• _Task brief_: Write out each entry, exactly the way it appears.

↓

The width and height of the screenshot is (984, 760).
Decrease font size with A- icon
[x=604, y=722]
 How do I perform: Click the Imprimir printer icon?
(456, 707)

↑

• _Written answer_:
The width and height of the screenshot is (984, 760).
Decrease font size with A- icon
[x=604, y=722]
 How do I perform: Click the Imprimir printer icon?
(456, 707)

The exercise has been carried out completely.